DATES for the planned privatisation of Royal Mail before Christmas are expected to be announced in the House of Commons by Business Secretary Cable today.
He is to announce that Goldman Sachs, Barclays, Bank of America, Merrill Lynch, Investec, Nomura and Royal Bank of Canada are forming a banking syndicate to organise the sale this autumn.
The banks are set to collect 1% of the sale price, which is expected to be £2-3bn.
Cable is to say that members of the public will be invited to buy shares and that 10% of the shares will be handed to postal workers in an attempt to undermine their opposition to the privatisation.
A recent CWU survey of its members found that 98% of members opposed the sell-off.
A cwu officer told News Line yesterday: ‘A forum of all of our Royal Mail reps is to be held on 31st July, where we’ll be putting the suggestion that we go for a ballot of all members of Royal Mail for industrial action.
‘And if that is approved we’ll be taking it forward.
‘We remain staunchly opposed to privatisation.’
However, asked if the ballot would be for industrial action against the privatisation of the Royal Mail, she replied by claiming that such action would be illegal and that the ballot would be on other matters.
On Monday, the union began a week-long open-top bus protest tour of parliament, Royal Mail’s head office and the banks organising the sale.

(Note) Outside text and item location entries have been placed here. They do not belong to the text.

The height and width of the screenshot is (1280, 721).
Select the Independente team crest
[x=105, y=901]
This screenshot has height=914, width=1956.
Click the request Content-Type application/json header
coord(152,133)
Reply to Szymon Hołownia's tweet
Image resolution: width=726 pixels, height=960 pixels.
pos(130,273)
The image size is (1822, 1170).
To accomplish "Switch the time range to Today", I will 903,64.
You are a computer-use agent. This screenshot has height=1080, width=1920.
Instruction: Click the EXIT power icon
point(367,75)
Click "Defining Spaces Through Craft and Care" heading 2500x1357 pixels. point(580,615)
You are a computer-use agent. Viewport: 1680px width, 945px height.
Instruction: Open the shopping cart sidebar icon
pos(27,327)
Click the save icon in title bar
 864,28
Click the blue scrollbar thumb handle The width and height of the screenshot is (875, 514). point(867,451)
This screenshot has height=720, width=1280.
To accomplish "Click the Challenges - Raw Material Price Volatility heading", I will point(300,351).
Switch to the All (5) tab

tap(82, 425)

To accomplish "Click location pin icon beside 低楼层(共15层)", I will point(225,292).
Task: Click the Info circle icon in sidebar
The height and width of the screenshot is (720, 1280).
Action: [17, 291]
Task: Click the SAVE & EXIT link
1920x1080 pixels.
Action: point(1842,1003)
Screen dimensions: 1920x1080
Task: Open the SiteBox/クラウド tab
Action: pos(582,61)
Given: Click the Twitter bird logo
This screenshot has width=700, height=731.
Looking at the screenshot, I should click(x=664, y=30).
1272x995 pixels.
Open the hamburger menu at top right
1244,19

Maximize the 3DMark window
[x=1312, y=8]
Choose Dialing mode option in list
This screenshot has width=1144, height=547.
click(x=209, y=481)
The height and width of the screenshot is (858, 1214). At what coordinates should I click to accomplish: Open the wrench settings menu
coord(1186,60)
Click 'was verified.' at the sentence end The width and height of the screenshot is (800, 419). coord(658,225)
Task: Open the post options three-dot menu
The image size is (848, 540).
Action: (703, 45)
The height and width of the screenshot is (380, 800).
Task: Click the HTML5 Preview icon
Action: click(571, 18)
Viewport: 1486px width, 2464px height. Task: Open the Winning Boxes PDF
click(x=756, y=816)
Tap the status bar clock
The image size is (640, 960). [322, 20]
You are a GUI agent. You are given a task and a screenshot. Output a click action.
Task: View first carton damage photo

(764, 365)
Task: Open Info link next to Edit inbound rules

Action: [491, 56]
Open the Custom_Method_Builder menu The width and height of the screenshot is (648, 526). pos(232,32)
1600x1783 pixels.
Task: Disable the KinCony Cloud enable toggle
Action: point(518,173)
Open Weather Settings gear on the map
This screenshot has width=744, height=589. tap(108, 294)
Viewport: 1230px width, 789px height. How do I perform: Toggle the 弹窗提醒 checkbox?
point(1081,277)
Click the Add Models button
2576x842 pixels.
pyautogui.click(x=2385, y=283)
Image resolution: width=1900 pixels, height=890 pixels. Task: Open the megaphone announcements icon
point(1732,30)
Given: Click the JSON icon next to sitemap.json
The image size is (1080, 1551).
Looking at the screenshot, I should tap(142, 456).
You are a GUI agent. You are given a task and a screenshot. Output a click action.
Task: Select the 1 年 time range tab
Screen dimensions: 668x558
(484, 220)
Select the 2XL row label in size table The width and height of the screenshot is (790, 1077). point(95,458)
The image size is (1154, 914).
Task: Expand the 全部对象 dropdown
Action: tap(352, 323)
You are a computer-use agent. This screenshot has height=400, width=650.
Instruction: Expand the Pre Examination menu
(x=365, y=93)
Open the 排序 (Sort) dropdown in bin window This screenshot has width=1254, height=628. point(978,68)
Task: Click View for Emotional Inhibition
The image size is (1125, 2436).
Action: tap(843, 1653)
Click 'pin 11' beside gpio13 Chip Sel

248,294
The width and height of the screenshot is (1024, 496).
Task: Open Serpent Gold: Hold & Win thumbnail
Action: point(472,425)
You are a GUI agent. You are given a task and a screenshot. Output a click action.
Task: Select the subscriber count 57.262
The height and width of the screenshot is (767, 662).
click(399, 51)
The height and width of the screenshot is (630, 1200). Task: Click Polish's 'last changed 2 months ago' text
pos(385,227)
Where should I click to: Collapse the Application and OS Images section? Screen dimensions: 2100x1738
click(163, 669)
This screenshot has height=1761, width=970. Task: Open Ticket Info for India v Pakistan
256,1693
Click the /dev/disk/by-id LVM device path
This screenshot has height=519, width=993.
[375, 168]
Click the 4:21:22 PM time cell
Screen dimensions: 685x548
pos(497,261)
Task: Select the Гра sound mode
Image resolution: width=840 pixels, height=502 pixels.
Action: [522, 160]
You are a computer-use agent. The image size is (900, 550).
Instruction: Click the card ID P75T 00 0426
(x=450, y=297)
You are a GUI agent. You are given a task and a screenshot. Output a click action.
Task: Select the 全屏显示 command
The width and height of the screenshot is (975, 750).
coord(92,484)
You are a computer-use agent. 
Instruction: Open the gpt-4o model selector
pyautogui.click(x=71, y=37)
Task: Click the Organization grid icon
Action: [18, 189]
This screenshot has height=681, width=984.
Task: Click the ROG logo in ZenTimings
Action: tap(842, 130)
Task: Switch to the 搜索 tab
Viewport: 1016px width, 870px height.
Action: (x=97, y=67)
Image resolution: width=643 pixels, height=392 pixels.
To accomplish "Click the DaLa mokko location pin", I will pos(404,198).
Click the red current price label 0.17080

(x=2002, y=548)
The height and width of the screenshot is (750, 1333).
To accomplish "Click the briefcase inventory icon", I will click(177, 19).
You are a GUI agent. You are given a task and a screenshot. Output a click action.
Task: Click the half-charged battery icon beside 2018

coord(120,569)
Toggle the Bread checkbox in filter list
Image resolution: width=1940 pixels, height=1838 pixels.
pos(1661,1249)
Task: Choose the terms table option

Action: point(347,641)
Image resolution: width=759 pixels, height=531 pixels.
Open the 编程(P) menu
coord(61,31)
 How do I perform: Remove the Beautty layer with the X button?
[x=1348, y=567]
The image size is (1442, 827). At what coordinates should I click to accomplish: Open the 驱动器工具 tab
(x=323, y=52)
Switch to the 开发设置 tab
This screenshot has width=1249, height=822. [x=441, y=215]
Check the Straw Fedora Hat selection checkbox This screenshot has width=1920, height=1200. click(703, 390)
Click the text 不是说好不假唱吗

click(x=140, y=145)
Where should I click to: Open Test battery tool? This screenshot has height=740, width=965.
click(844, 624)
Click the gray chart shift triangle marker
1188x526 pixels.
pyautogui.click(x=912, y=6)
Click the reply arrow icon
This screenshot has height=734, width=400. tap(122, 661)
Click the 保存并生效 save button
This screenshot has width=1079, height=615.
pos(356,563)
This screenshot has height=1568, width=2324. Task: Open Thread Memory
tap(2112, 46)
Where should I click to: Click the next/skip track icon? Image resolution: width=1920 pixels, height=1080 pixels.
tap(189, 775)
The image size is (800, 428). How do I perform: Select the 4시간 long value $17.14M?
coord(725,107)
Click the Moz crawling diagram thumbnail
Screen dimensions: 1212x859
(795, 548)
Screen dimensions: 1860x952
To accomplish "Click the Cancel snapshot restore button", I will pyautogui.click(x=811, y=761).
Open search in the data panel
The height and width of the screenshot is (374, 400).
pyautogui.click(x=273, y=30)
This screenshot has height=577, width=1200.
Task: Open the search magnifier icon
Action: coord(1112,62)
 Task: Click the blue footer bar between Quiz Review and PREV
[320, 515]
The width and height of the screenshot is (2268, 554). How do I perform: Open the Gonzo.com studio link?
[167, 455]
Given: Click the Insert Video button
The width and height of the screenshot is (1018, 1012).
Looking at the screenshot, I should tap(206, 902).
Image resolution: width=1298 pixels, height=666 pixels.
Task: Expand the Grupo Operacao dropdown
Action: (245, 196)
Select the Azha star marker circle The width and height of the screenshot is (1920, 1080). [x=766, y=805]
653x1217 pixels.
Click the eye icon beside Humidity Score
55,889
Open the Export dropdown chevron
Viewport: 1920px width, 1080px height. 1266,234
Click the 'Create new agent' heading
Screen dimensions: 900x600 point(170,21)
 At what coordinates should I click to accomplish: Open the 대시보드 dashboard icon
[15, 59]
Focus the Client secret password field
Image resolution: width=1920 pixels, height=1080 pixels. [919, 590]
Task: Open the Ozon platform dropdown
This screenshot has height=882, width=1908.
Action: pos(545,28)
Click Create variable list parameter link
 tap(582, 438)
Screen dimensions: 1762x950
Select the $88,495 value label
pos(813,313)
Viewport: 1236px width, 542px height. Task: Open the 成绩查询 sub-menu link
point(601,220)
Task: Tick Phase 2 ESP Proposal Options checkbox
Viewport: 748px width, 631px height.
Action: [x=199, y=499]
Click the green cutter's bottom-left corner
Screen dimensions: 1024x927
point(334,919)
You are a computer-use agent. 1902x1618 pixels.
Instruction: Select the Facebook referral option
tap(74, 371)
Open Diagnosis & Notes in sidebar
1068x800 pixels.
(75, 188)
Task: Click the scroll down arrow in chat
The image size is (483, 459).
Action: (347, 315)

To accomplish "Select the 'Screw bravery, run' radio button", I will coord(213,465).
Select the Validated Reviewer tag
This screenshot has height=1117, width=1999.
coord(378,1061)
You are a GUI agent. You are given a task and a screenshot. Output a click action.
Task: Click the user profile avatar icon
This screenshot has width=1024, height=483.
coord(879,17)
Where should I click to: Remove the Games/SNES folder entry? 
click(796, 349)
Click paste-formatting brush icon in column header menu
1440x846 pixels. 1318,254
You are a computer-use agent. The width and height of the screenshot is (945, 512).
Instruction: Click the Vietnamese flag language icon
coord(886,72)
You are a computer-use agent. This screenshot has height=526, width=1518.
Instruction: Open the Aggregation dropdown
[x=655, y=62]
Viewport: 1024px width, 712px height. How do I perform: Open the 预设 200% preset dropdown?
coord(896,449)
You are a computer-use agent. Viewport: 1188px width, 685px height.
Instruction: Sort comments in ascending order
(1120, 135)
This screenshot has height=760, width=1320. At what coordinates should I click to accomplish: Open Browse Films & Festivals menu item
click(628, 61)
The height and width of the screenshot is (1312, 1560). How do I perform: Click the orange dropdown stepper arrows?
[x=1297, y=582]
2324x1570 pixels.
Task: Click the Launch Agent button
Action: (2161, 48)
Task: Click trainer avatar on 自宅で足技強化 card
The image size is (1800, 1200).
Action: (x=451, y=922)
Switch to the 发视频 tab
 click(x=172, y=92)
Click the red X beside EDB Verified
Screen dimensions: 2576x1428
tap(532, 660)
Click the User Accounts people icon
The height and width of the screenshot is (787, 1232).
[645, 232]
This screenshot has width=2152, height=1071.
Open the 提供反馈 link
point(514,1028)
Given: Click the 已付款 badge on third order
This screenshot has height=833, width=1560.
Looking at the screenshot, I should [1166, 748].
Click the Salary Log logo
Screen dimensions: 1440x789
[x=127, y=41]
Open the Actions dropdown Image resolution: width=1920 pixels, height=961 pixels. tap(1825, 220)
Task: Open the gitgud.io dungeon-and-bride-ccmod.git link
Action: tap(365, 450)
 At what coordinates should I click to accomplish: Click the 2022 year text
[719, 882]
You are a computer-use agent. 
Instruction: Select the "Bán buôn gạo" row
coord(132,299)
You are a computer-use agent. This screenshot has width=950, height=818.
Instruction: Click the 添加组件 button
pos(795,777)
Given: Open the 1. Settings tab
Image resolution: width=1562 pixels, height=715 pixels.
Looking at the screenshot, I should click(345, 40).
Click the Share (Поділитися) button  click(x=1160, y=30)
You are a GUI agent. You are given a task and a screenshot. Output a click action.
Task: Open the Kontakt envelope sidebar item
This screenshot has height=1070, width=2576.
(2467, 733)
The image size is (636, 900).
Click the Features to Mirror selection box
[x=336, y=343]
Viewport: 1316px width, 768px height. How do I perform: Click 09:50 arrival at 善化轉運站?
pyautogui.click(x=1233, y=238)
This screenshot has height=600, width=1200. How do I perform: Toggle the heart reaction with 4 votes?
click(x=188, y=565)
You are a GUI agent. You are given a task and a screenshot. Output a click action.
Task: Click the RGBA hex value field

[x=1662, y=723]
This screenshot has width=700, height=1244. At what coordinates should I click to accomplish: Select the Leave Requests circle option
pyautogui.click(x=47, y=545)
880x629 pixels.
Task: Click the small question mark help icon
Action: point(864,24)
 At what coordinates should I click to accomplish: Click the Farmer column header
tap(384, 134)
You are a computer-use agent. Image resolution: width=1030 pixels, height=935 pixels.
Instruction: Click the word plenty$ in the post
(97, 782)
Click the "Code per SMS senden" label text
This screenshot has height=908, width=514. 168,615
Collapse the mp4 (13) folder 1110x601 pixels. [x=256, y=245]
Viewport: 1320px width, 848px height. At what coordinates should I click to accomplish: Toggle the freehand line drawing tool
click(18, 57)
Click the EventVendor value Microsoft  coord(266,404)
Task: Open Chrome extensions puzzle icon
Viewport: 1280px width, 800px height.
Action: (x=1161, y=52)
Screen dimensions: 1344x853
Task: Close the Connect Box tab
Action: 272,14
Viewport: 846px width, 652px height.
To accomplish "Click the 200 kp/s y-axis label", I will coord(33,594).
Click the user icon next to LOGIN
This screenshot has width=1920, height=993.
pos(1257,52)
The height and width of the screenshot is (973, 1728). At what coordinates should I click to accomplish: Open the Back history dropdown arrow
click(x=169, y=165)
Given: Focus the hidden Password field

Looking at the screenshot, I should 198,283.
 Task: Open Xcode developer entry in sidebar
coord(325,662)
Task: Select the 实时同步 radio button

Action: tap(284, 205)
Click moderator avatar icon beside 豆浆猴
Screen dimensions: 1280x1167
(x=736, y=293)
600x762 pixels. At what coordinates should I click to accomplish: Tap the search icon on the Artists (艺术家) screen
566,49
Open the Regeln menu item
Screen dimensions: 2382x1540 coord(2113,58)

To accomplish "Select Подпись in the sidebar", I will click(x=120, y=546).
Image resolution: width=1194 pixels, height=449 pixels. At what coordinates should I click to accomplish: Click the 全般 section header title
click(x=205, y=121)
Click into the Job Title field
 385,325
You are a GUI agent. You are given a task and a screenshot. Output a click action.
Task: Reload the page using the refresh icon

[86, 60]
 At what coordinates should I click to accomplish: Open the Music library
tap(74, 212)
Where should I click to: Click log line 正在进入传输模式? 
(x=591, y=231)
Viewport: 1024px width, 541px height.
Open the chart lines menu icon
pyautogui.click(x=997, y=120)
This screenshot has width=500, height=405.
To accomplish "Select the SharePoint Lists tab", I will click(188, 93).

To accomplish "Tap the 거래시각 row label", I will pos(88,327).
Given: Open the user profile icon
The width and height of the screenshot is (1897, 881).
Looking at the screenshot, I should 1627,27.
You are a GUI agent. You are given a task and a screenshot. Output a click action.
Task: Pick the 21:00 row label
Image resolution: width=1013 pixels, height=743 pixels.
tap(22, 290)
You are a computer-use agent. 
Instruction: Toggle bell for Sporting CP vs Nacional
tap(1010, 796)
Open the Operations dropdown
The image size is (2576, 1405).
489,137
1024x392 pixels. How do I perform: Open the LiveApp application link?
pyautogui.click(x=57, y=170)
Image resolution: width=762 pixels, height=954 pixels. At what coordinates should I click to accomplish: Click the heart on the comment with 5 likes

The union’s general secretary Billy Hayes was quoted in yesterday’s press as saying: ‘We aren’t going to let Royal Mail be sold. We are going to fight every step of the way. A strike is certain.’
Asked if these words were a misquote, the CWU officer told News Line that Hayes had been talking in general terms and that he had not specified what the strike action would be over.
She claimed that a strike against the privatisation of Royal Mail would open the union up to having its funds sequestered and that this would therefore not happen.
Hayes was also quoted as saying he hoped the threat of sustained industrial unrest would scare off institutional investors from buying shares in the state-owned delivery service and force the collapse of the sell-off.